= Fragment tekstu =
━━━━━━━━

Hotel Novotel przy lotnisku zabukowany, chociaż jego wnętrze
nie dorównuje Hotelowi Arłamów nawet do pięt – do dobrego człowiek szybko się
przyzwyczaja!
Tylko jak w tej Warszawie dojechać do TV – autobusy,
tramwaje, metro – jak tu się połapać gdzie co jedzie, jaki bilet kupić itp.
Jakoś w Gdańsku łatwiej.

Wyszykowałam
się i ruszamy na spacer! Fajna ta Warszawa, hi,hi – idziemy ścieżką przy torach
– jak na wsi! Że też skusiłam się od razu na wyższe buty – w połowie drogi już
miałam odciski- przy TV kupiłam na stacji benzynowej plastry. Tylko teraz, do
którego budynku należy wejść Nowego, czy
nadal starego? Nie byłam 5 lat, to wszystko mogło ulec zmianie. Skoro już
jesteśmy od strony Nowego budynku, to zajdę zapytam:
- nie, to w budynku F
Ok. Poszliśmy. Fota przed starą TV
i widzę już znajome
twarze, gwiazd JTM w samochodach wjeżdżających w bramę TV. Dziś jednak
wpuszczają na parking. To był jedyny problem jaki mnie nurtował, bo nie
mogliśmy zabrać ze sobą osoby towarzyszącej (było nas za dużo), więc gdyby nie
hotel to Paweł musiałby poczekać przed TV w samochodzie – tylko czy wiedziemy
na parking? Okazało się, że to nie jest pewne, ale my i tak już auto mamy na
parkingu przed hotelem – a sam Paweł nawet się ucieszył, że nie musi tam
wchodzić i będzie mógł w hotelu meczyk jakiś oglądać. Był ze mną na wszystkich
poprzednich 11- tu występach i dziwnie mi było nawet na publiczność wejść tam
bez niego – ale rozumiałam powagę sytuacji! 60 zawodników plus 60 ich
towarzyszy na jedno wejście do małej kawiarenki przed studiem – to jednak
trochę za dużo! Więc buziak i on wraca do hotelu a ja idę do TV. Jednak mam
trochę stresa. Stresa przed spotkaniem, tych wszystkich gwiazd JTM, którzy
powygrywali dziesiątki finałów i po kilka samochodów nawet. Jakoś ze swoimi
„sukcesami” i dawną nieobecnością w programie, czułam się nieswojo! Dobrze, że
chociaż trochę udzielam się na forum Dyskusje- JTM na Facebooku, to może z tego
chociaż mnie ktoś rozpozna.

━━━━━━━━

= Dostarczone informacje =
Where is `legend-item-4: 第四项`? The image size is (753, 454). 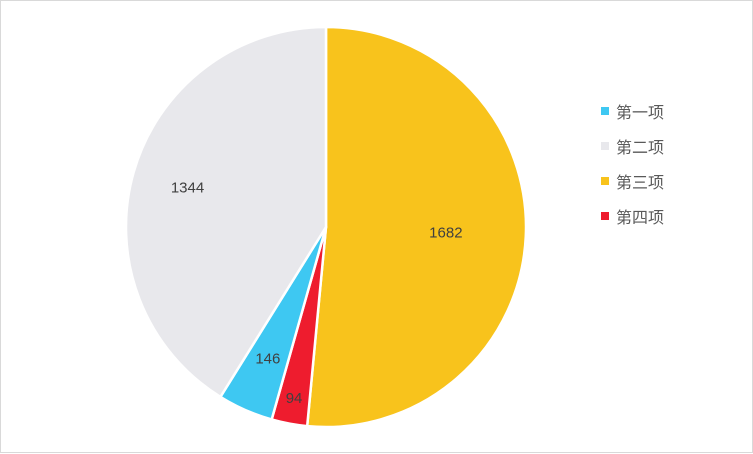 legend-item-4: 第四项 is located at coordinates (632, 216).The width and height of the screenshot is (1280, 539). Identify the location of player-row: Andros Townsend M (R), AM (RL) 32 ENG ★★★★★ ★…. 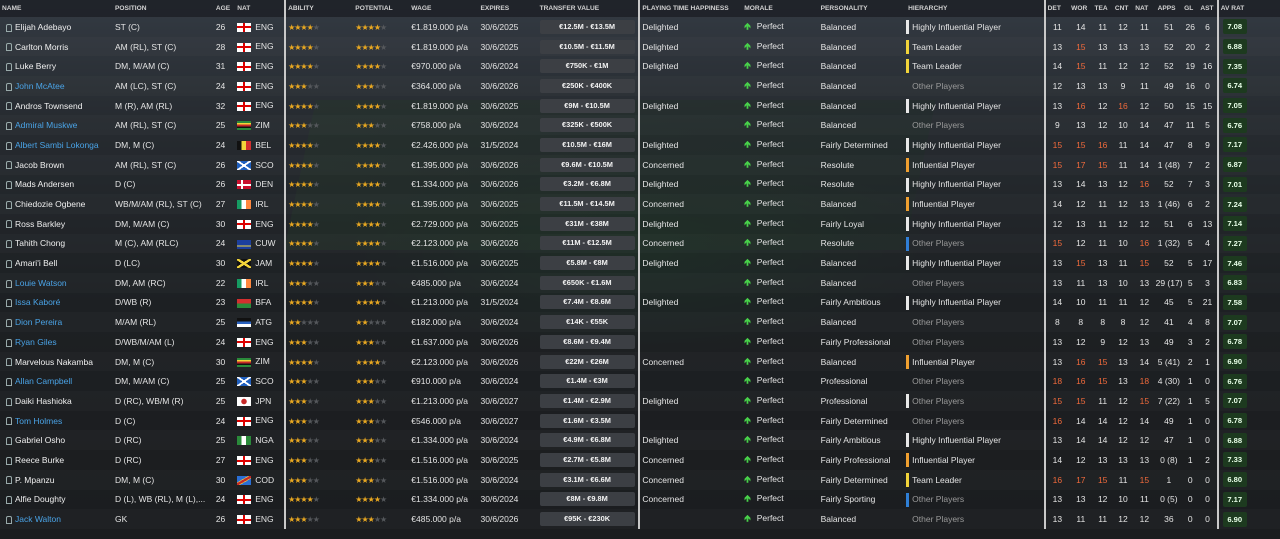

━━━━━━━━

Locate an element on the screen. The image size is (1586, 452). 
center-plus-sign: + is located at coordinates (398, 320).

━━━━━━━━

= Polecenia =
• 1. Powtórz słowo w słowo fragment relacji z wyjazdu do Warszawy: zacznij od miejsca ze słowami „Hotel Novotel przy”, a skończ po słowach „bilet kupić itp.”.
• 2. Kontynuuj relację z wyjazdu do Warszawy od miejsca, w którym się urywa.
Wpisy pochodzą z innego źródła niż relacja z wyjazdu do Warszawy.

= Odpowiedzi na polecenia =
• 1.
Hotel Novotel przy lotnisku zabukowany, chociaż jego wnętrze
nie dorównuje Hotelowi Arłamów nawet do pięt – do dobrego człowiek szybko się
przyzwyczaja!
Tylko jak w tej Warszawie dojechać do TV – autobusy,
tramwaje, metro – jak tu się połapać gdzie co jedzie, jaki bilet kupić itp.

• 2.
Przywitania jak w rodzinie – już przed TV! Na pierwszy ogień
poszedł długowłosy Leszek – ach, jak ja mu na wiosnę kibicowałam! Fantastyczny
człowiek, wygrał zwykły finał i podziękował swojej zmarłej mamie, że to dzięki
Niej tu jest! Piękny i wzruszający gest!!! Pamiętam go dokładnie!W portierni też już kilku melodyjnych ludzi czeka- jednak nie każdy znajduje się na liście wejściowej i musi czekać na potwierdzenie czy może wejść. Ja mam to szczęście, że jestem na liście i wchodzę od razu. Ach te bramki- od lat te same. Ciary, aż mi przeszły, że znowu tu jestem! Czekam na kilku towarzyszy, żeby nie wchodzić sama, bo nie jestem pewna czy studio jest nadal tam gdzie było. Jest napis studio nr 5. Idę na górę, a tam już tłum… Przytulania, buziaki jak u cioci na imieninach! Jednak wszyscy, wszystkich tu znają!!! Jest sympatycznie i miło. Już ze 3 razy kroś zadał mi pytanie
- dlaczego nie przyjeżdżasz?
Moja odpowiedź wciąż ta sama…
- nie mam czasu się uczyć!
- oooo a myślisz, że my mamy na to czas! Tu nikt się nie
uczy!... i śmiech.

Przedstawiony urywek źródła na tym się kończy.